Making Leaf Sail Boats
This is perfect for those still beautiful days that you get in Autumn and you find yourself by a pond or lake with children or even a group of friends (it’s surprising how competitive people can get over a tiny leaf boat!)
Make your boats as complex or as simple as you can find materials for. You will always have an abundance of natural materials to choose the right mast or sail for the job.
Although this is all about the fun of building and sailing your boats; there are also a massive amount of positive learning opportunities for children in this activity such as:
- Experimentation with materials to see what floats and what doesn’t.
- Design – obviously important if you don’t want a sinking boat.
- The experience of actually getting your hands right in there and getting muddy or wet. Although this sounds a strange one some of my fondest childhood memories involve me getting muddy, covered in leaves or on one or two memorable occasions totally soaked from head to foot. However when close to water children should always be under supervision from a suitable adult as edges can be slippery and children overly absorbed in the fun.
- The social benefits of both working together and also individually. Some children thrive on working by themselves and others in a group situation so it’s always good to swap round. This gives a chance to learn that they can work either way and it’s not scary.

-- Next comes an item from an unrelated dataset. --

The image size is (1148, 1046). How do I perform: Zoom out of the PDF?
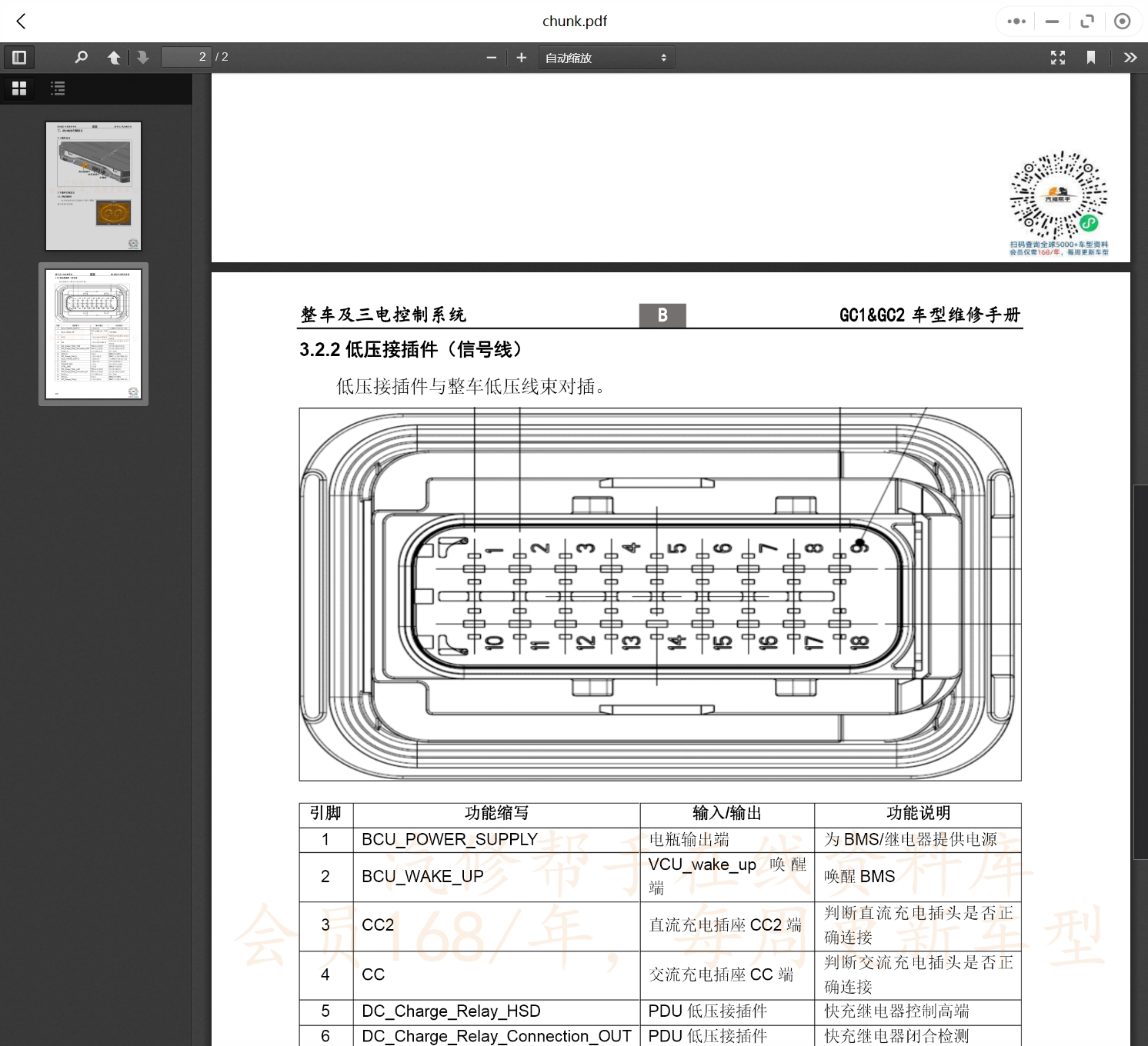pos(492,57)
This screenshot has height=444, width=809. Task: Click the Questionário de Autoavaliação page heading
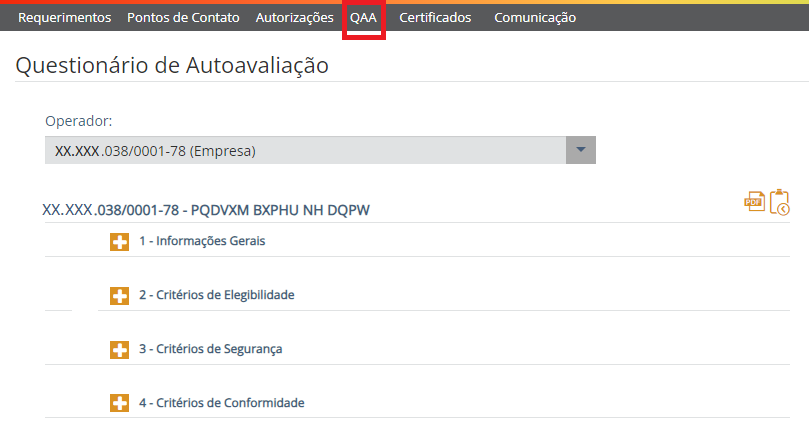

- It is also a good opportunity to teach children some of the names of insects, birds or plants they come across and get a bit of early nature love starting. Who knows, you may inspire a future career!
The boats themselves are really just up to your imagination and experimentation. The boats that sink are just as important in the process as the ones that float.
You basically need a “boat” base bit – either a leaf, nut shell, raft or piece of bark. Leaves with defined edges work best for this as they don’t easily let water over the edges. We found a couple of walnut shell husks enjoyed by a squirrel and these worked brilliantly. You do however have to balance your mast and leaf quite carefully so that it doesn’t tip over. We found wedging a small twig from top to bottom of the shell worked well but just experiment. Then you need a mast – twig, hollow grass stem or leaf stem. And finally a sail – leaf or flower petal.
If you are attempting a raft then you may need a piece of twine to hold it all together. However please take it back away with you and leave nothing but your footprints behind. Please also take care around bodies of water and supervise children at all times.
Hope you have an amazingly productive boat building session full of mud, pond skaters and most importantly fun!